Germany’s Environment Minister Peter Altmaier and Economy Minister Philipp Rösler have been keen to rein in feed-in tariff support for renewable energy in Germany (commonly referred to as the “EEG”). Altmaier went as far as to claim last week that the policy would cost Germans €1 trillion by 2030.

He proposes to cap increases in subsidies for renewable power at 2.5% growth per annum and suspend feed-in tariffs to new installations. In addition, in a highly concerning move for investor confidence, he proposed a temporary cut in the feed-in tariff already received by existing renewable energy power plants.

For much of the previous decade, Germany was the bedrock market for the global renewable energy industry. It has represented as much as 50% of annual solar PV sales; it has the third largest installed capacity of wind; and it has also been a leading market for small-scale biomass projects. Its policies on renewable energy, and in particular its use of feed-in tariffs, have been lauded by environmental groups around the world as best practice. So the idea that Germany might be overturning such policies is extremely appealing to those concerned about the cost of renewable energy and interests keen to defend the incumbent fossil fuel and nuclear power sectors.

The story being spun is that Europe as a whole is now turning its back on renewables as the public realises the unacceptable cost and other problems such as intermittency.
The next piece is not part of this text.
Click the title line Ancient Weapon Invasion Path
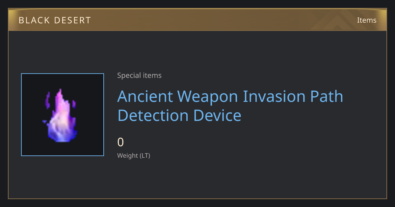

Interests opposed to renewables then link what is happening in Germany with the extensive cuts to renewable energy support policies in Spain to suggest a Europe-wide trend.
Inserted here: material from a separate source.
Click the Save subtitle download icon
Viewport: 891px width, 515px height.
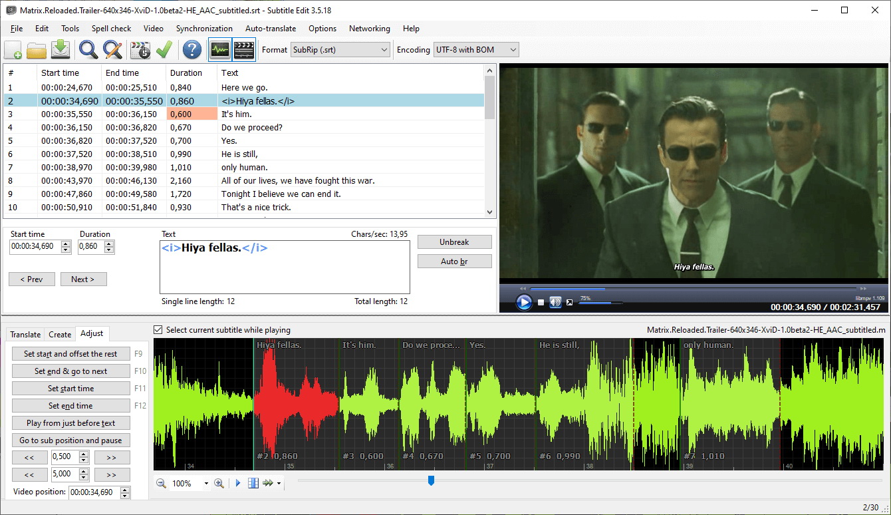pyautogui.click(x=61, y=50)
It is a significant misinterpretation of events, however, reflecting a profound ignorance of German politics and the differences between Spain and German feed-in tariff policies.

The Spanish feed-in tariffs are funded from the government budget, whereas Germany’s are funded through a levy on electricity consumers. Due to almost catastrophic budgetary problems in Spain (risk of defaulting on loans), Spain has had to cut back on expenditures across the board, not just on renewable energy.

In Germany the issue is more nuanced, as detailed in a presentation from Volkmar Lauber, professor of politics at the University of Salzburg in Austria.

This initiative from Altmaier and Rösler to undermine the EEG doesn’t represent some sudden about-face realisation among the German population of the inadequacies of renewable energy. Rather, Altmaier and Rösler are part of the conservative right-wing side of German politics that has always been opposed to the EEG initiative ever since it became law in 2000.

Rösler comes from the Free Democratic Party, which is pro free-market, and  Altmaier is from the social conservatives of the CDU/CSU party. But until 2009 these political parties have never been able to form a government together, and the pro-EEG Social Democrats have prevented change.

Since forming government in 2009 this right-wing coalition has made three attempts at stemming the growth of renewable energy, which have largely failed.

In 2010 they rewound the previous policy of phasing out nuclear power while putting in steeper reductions in feed-in tariff rates. But plunging costs for solar PV in particular meant it grew spectacularly in spite of the cut in tariffs. Then, not long after the Fukishima nuclear plant explosion occurred, Chancellor Angela Merkel had to revert back to an accelerated phase-out of nuclear while re-embracing renewables.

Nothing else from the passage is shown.